Uninitialized Variable Behaviour in C++

What happens to uninitialized variables in C/C++?

Q.1) What happens if an uninitialized variable is used in say an operation? Will it crash/ will the code fail to compile?

Many compilers will warn you about code that improperly uses the value of an uninitialized variable. Many compilers have an option that says "treat warnings as errors". So depending on the compiler you're using and the option flags you invoke it with, the code might fail to compile, although we can't say that it will fail to compile.

If the code does compile, and you try to run it, it's obviously impossible to predict what will happen. In most cases the variable will start out containing an "indeterminate" value. Whether that indeterminate value will cause your program to work correctly, or work incorrectly, or crash, is anyone's guess. If the variable is an integer and you try to do some math on it, you'll probably just get a weird answer. But if the variable is a pointer and you try to indirect on it, you're quite likely to get a crash.

It's often said that uninitialized local variables start out containing "random garbage", but that can be misleading, as evidenced by the number of people who post questions here pointing out that, in their program where they tried it, the value wasn't random, but was always 0 or was always the same. So I like to say that uninitialized local variables never start out holding what you expect. If you expected them to be random, you'll find that (at least on any given day) they're repeatable and predictable. But if you expect them to be predictable (and, god help you, if you write code that depends on it), then by jingo, you'll find that they're quite random.

Whether use of an uninitialized variable makes your program formally undefined turns out to be a complicated question. But you might as well assume that it does, because it's a case you want to avoid just as assiduously as you avoid any other dangerous, undefined behavior.

See this old question and this other old question for more (much more!) information on the fine distinctions between undefined and indeterminate behavior in this case.

Q.2) Will C and C++ standards differ in how they treat an uninitialized variable?

They might differ.
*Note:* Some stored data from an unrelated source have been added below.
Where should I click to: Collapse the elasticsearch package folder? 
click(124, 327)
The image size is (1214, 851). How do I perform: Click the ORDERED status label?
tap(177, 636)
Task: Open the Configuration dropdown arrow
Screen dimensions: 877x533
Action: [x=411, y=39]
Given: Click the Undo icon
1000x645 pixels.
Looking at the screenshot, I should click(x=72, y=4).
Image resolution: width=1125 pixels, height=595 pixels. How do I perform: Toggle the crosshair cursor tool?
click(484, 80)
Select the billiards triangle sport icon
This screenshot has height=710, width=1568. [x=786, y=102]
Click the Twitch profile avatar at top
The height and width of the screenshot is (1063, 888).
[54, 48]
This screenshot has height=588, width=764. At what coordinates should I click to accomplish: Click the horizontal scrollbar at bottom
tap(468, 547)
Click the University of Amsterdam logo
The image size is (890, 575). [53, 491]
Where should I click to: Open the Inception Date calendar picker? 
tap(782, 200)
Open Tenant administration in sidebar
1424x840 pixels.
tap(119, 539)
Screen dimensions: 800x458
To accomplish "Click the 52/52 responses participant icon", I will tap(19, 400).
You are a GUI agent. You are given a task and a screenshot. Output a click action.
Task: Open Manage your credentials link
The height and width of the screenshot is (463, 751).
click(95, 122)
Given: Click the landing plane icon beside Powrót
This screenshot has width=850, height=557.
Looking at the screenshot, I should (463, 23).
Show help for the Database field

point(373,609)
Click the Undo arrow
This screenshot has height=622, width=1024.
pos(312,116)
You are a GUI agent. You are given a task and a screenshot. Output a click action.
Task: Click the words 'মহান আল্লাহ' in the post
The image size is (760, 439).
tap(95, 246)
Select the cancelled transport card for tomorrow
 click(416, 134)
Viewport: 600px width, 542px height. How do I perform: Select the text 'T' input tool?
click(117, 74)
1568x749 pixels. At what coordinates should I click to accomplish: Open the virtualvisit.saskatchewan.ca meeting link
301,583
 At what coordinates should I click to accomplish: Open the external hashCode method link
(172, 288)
As I alluded to above, and at least in C, it turns out that not all uses of uninitialized local variables are formally undefined. (Some are merely "indeterminate".) But the passages quoted from the C++ standards by other answers here make it sound like it's undefined there all the time. Again, for practical purposes, the question probably doesn't matter, because as I said, you'll want to avoid it no matter what.

Q.3) Regarding similar queries, how and where can I find an 'official' answer? Is it practical for an amateur to look up the C and C++ standards?

It is not always easy to obtain copies of the standards (let alone official ones, which often cost money), and the standards can be difficult to read and to properly interpret, but yes, given effort, anyone can obtain, read, and attempt to answer questions using the standards. You might not always make the correct interpretation the first time (and you may therefore need to ask for help), but I wouldn't say that's a reason not to try. (For one thing, anyone can read any document and end up not making the correct interpretation the first time; this phenomenon is not limited to amateur programmers reading complex language standards documents!)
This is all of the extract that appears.